• Task directions: Count the lines of the records below that hold the word "with", and give only the number.

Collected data
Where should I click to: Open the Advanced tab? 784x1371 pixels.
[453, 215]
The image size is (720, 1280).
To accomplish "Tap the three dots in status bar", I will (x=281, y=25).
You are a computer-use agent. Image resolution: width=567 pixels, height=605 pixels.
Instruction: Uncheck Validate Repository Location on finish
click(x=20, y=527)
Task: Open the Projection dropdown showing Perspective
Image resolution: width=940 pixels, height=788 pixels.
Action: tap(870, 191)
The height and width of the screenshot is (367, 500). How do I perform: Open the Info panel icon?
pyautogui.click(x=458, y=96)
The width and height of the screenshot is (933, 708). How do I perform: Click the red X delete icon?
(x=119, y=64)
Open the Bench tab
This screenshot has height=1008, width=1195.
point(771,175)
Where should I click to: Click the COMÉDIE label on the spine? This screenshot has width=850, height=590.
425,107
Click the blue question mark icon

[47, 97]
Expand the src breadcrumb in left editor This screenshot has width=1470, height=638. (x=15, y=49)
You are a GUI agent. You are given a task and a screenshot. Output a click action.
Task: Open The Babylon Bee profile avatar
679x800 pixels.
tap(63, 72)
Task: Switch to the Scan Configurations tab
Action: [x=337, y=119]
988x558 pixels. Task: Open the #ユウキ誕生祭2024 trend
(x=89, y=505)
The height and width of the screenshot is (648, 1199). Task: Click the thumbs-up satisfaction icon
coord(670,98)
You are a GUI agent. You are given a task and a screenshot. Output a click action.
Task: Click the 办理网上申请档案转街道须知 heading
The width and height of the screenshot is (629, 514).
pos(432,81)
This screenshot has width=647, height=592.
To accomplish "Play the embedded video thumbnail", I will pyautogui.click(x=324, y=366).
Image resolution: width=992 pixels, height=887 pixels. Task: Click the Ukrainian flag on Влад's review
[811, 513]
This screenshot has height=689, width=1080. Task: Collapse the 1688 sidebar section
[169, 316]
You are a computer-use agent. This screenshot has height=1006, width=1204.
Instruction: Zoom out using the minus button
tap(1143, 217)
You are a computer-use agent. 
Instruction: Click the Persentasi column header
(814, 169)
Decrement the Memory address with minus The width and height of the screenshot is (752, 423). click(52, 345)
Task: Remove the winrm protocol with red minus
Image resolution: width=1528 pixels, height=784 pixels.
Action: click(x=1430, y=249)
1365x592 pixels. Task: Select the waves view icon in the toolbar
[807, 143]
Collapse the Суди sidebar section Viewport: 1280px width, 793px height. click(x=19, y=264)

• Answer space: 2